ボディーガードを兼ねて毎日私と一緒に昼を食べるようになってから、以前よりずっと色艶の良くなった顔で遼平くんに微笑まれてしまえば、何も言い返せない。
遼平くんはそれを賛成とみなしたらしく、上機嫌で車のアクセルを踏み、ブッフェのお店に向かった。

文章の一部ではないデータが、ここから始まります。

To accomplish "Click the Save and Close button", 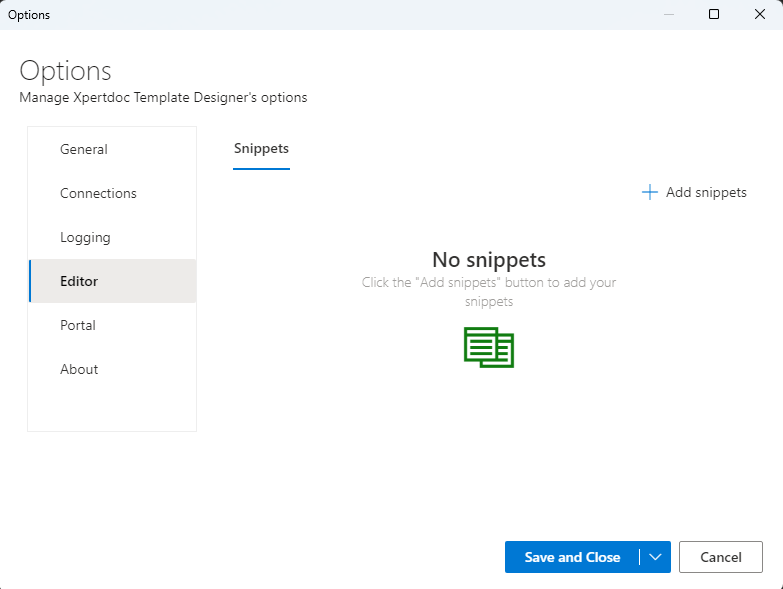I will coord(572,557).
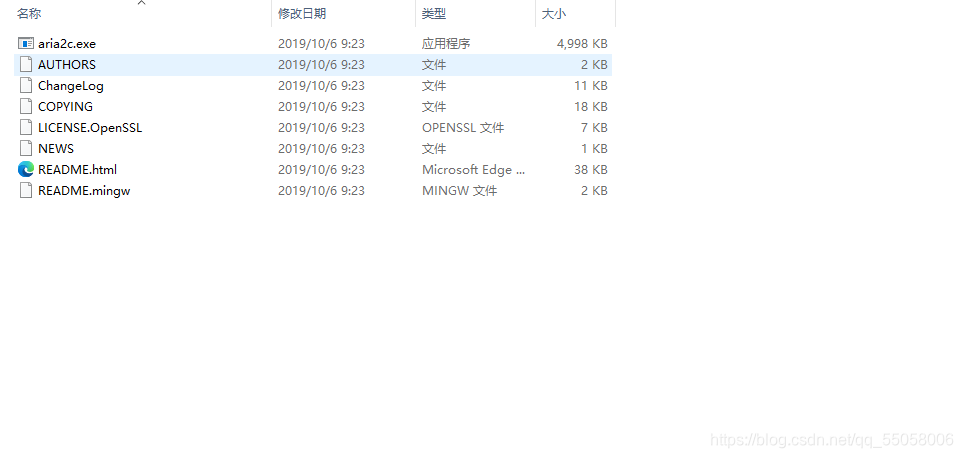Sort by 修改日期 column header
This screenshot has width=963, height=458.
click(x=302, y=13)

このままだと次に晴臣に会ったとき、間違いなく「千歳、太っただろう?」と指摘されてしまう。
昔から良くも悪くも私の些細な変化に一番に気づくのは晴臣なのだ。

晴臣―

晴臣さえいればこんなことにはならないのに。
あれだけ残業してるのに、昼休みもとれないってどういうこと?
繁忙期の人事部ってそんなに忙しいの?

ついでに言うと白黒コンビも週末の撮影を控え、忙しくしていて、ランチには付き合ってもらえず。

結果、私は毎日のように姪っ子溺愛モードの遼平くんとランチを共にすることになり、着々と体にお肉を蓄えていっている(ような気がする)のだ。


「どうぞ。そこ、段差があるから足元に気をつけてね」

いつまで経っても慣れない遼平くんの完璧過ぎるエスコートに恐縮しつつ、お店のドアをくぐると、店内はハロウィン一色だった。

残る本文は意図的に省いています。